Proof of $n^2 \leq 2^n$.

Solution 1:

First since one must have $n\neq 3$, the induction base must be $n=4$. For the induction step: Suppose $n^2\le 2^n$. Then, $$(n+1)^2=n^2+2n+1\le 2^n+2n+1\le 2^n+2^n=2^{n+1}$$ because $2n+1\le 2^n$ for $n\ge 3$ (why is this true?).

If you had started with inductive base $0,1$ or $2$, then you would have ran into problems because $2n+1\le 2^n$ doesn't hold for $n=2$

Proof of $2n+1\le 2^n$ for $n\ge 3$.

Induction base: For n=3, $$2\cdot 3+1=7\le 8=2^3$$ Induction step: Assume that for $n\ge 3$, $2n+1\le 2^n$. Then $$2(n+1)+1=2n+1+2\le 2^n+2\le 2^n+2^n=2^{n+1}$$ and so we are done

Solution 2:

An analysis type proof.

$x^{1/x}$ has its maximum at $x = e$ and is increasing for $1 < x < e$ and decreasing for $x > e$.

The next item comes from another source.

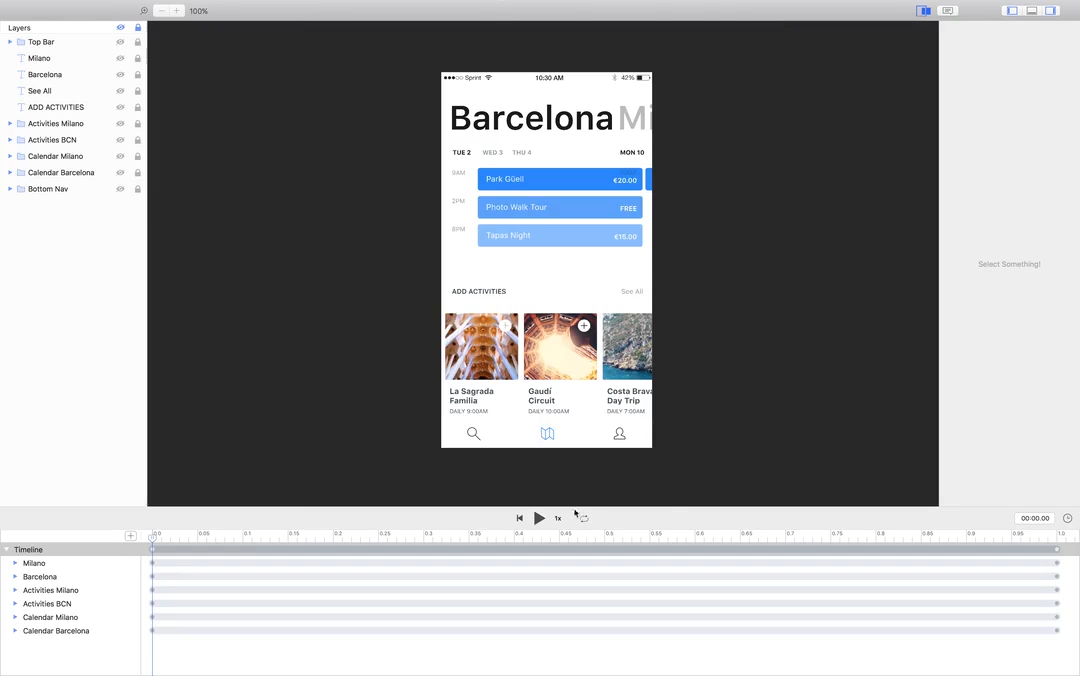Open the clock icon beside timecode
Screen dimensions: 1080x676
pos(1067,518)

$2^{1/2} = 4^{1/4}$, so $x^{1/x} < 2^{1/2}$ for $x > 4$ or $x^2 < 2^x$ for $x > 4$.

I am surprised that this worked out so nicely.

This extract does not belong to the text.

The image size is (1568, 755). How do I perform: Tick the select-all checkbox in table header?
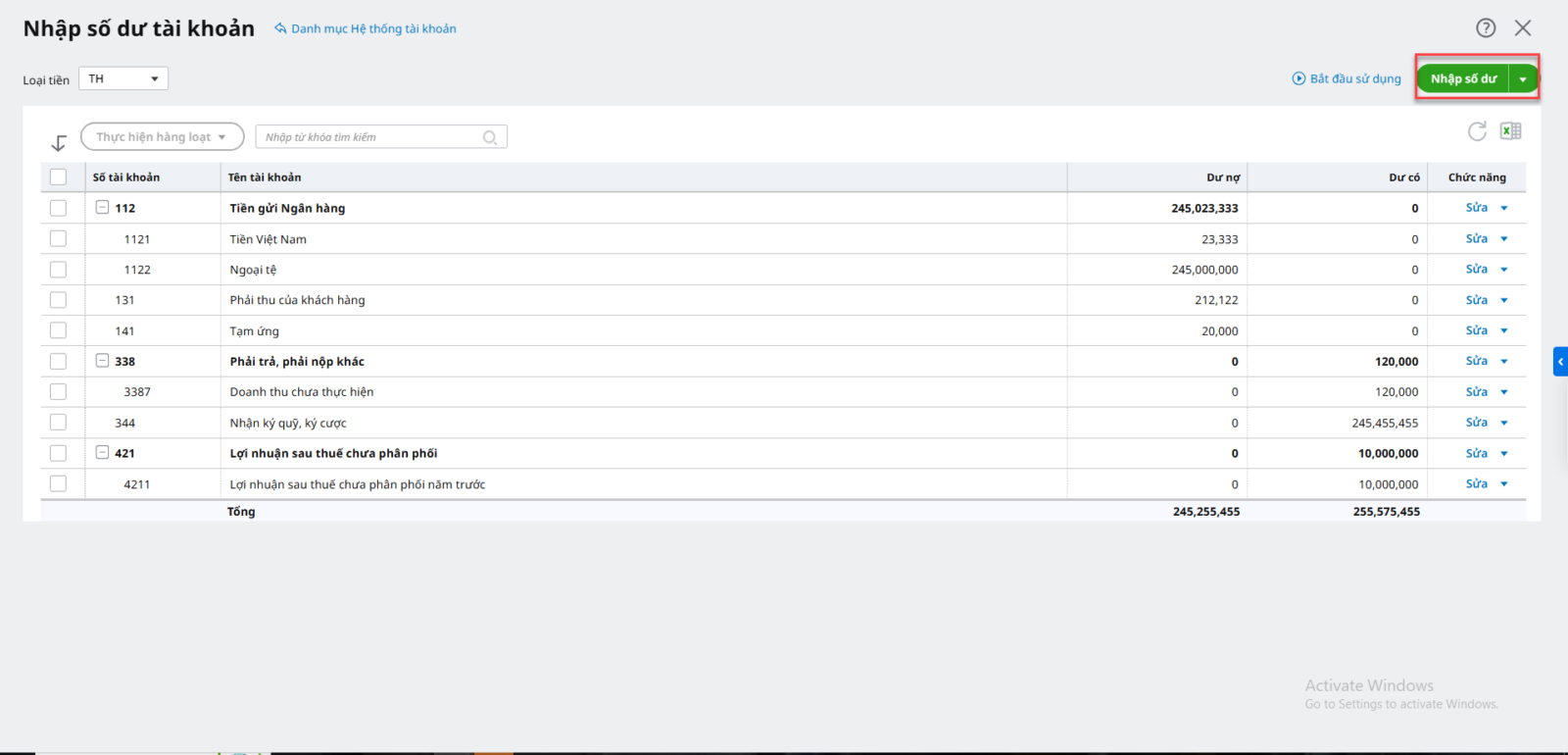coord(59,177)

Obvious generalization: If $x > e$ and $y$ satisfies $1 < y < e$ and $y^{1/y} = x^{1/x}$ then $z^{1/z} < y^{1/y}$ for $z > x$ or $z^y < y^z$ for $z > x$.

Solution 3:

Another possibility is to write $$2^n = \sum\limits_{k=0}^n C_n^k \geq 1+n+ \frac{n(n-1)}{2} + \frac{n(n-1)(n-2)}{6} \geq n^2$$ for $n \geq 5$. It can be interpreted as follow: the set $\{1,...,n\}$ has at least $n^2$ subsets of cardinality at most three, and exactly $2^n$ subsets; therefore, $2^n \geq n^2$.